Friday, September 20, 2024

Tesla’s employee headcount will rise over the next year, Elon Musk Says

Tesla CEO Elon Musk changed his plans regarding the termination of Tesla employees. He decided to increase the number of employees, but the salary increase of the employees would be very small.

Reported by Bloomberg on Sunday (5/6/2022), Musk said that the layoffs would not apply to employees in the car and battery development section.

According to the company’s annual report, about 39 percent of Tesla’s 100,000 employees are production staff.

As reported earlier, Musk is about to cut about 10 percent of employees because of a bad feeling about the economic outlook. Tesla, which has electric car factories in the United States, China and Germany, employs about 99,290 staff. A 10 percent reduction in employees means closer to 10,000 people.

The Austin, Texas-based company cut 7 percent of its workforce, or more than 3,000 people in early 2019. Elon had warned that there were big challenges in making electric cars more affordable, resulting in a reduction in employees.

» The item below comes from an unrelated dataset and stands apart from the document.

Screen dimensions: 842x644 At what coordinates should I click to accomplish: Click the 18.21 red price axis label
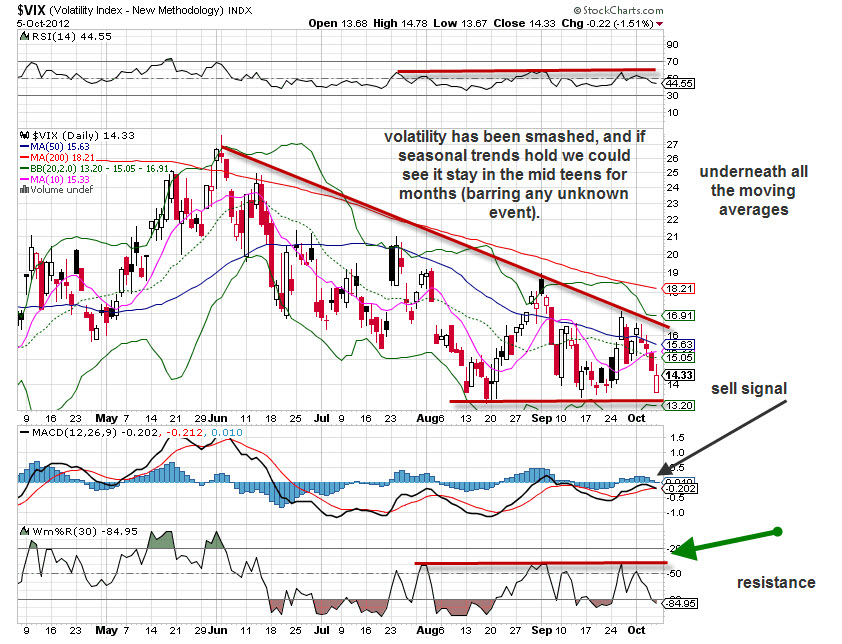[680, 288]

After that, Tesla will increase its worldwide workforce by 40 percent by 2021. This is Tesla’s biggest expansion since 2014, when the automaker had more than 10,000 employees.

Meanwhile, Tesla shares fell more than 9 percent on Friday after news of the job cuts surfaced.

In addition to the issue of layoffs, Musk is also being highlighted for implementing a policy to return to work at the office or work from office (WFO). This decision became controversial because the richest man in the world asked employees to resign if they did not want to return to the WFO.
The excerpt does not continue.